[Stored records]

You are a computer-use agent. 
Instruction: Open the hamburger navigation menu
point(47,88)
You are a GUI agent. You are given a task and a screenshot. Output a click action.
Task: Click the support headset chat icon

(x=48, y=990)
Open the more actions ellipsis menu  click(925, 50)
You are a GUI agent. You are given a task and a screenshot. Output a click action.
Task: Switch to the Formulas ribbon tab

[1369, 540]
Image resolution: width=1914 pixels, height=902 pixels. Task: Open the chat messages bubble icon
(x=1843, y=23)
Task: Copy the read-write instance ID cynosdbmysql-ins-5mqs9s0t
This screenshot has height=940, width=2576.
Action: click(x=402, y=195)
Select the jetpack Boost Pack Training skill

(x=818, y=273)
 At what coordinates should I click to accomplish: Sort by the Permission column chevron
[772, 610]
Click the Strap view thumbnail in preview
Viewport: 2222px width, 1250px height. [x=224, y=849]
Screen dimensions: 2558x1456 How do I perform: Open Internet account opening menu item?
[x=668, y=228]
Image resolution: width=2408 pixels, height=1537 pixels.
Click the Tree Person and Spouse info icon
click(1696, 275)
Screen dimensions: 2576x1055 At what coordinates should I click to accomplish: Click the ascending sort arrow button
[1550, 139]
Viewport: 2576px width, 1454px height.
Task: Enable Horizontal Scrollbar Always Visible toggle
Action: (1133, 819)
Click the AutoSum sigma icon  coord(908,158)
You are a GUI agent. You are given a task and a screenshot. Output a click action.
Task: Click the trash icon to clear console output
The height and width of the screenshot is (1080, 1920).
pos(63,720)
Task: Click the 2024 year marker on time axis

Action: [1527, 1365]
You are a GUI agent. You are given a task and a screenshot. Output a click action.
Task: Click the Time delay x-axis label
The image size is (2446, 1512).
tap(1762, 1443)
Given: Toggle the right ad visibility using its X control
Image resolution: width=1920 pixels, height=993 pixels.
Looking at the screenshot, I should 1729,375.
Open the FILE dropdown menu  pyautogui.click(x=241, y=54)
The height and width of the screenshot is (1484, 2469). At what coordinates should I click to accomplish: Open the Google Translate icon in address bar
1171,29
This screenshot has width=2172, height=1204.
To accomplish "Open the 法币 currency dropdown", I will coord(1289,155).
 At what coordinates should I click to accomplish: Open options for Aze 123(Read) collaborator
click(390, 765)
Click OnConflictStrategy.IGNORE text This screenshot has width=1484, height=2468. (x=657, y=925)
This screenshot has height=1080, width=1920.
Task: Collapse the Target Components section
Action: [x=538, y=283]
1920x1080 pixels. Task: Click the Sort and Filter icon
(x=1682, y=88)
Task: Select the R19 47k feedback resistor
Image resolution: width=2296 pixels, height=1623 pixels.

▶ WHAT TO PRODUCE
Above are some records. Print them all exactly.

▶ ANSWER FOR THIS EXERCISE
You are a computer-use agent. 
Instruction: Open the hamburger navigation menu
point(47,88)
You are a GUI agent. You are given a task and a screenshot. Output a click action.
Task: Click the support headset chat icon

(x=48, y=990)
Open the more actions ellipsis menu  click(925, 50)
You are a GUI agent. You are given a task and a screenshot. Output a click action.
Task: Switch to the Formulas ribbon tab

[1369, 540]
Image resolution: width=1914 pixels, height=902 pixels. Task: Open the chat messages bubble icon
(x=1843, y=23)
Task: Copy the read-write instance ID cynosdbmysql-ins-5mqs9s0t
This screenshot has height=940, width=2576.
Action: click(x=402, y=195)
Select the jetpack Boost Pack Training skill

(x=818, y=273)
 At what coordinates should I click to accomplish: Sort by the Permission column chevron
[772, 610]
Click the Strap view thumbnail in preview
Viewport: 2222px width, 1250px height. [x=224, y=849]
Screen dimensions: 2558x1456 How do I perform: Open Internet account opening menu item?
[x=668, y=228]
Image resolution: width=2408 pixels, height=1537 pixels.
Click the Tree Person and Spouse info icon
click(1696, 275)
Screen dimensions: 2576x1055 At what coordinates should I click to accomplish: Click the ascending sort arrow button
[1550, 139]
Viewport: 2576px width, 1454px height.
Task: Enable Horizontal Scrollbar Always Visible toggle
Action: (1133, 819)
Click the AutoSum sigma icon  coord(908,158)
You are a GUI agent. You are given a task and a screenshot. Output a click action.
Task: Click the trash icon to clear console output
The height and width of the screenshot is (1080, 1920).
pos(63,720)
Task: Click the 2024 year marker on time axis

Action: [1527, 1365]
You are a GUI agent. You are given a task and a screenshot. Output a click action.
Task: Click the Time delay x-axis label
The image size is (2446, 1512).
tap(1762, 1443)
Given: Toggle the right ad visibility using its X control
Image resolution: width=1920 pixels, height=993 pixels.
Looking at the screenshot, I should 1729,375.
Open the FILE dropdown menu  pyautogui.click(x=241, y=54)
The height and width of the screenshot is (1484, 2469). At what coordinates should I click to accomplish: Open the Google Translate icon in address bar
1171,29
This screenshot has width=2172, height=1204.
To accomplish "Open the 法币 currency dropdown", I will coord(1289,155).
 At what coordinates should I click to accomplish: Open options for Aze 123(Read) collaborator
click(390, 765)
Click OnConflictStrategy.IGNORE text This screenshot has width=1484, height=2468. (x=657, y=925)
This screenshot has height=1080, width=1920.
Task: Collapse the Target Components section
Action: [x=538, y=283]
1920x1080 pixels. Task: Click the Sort and Filter icon
(x=1682, y=88)
Task: Select the R19 47k feedback resistor
Image resolution: width=2296 pixels, height=1623 pixels.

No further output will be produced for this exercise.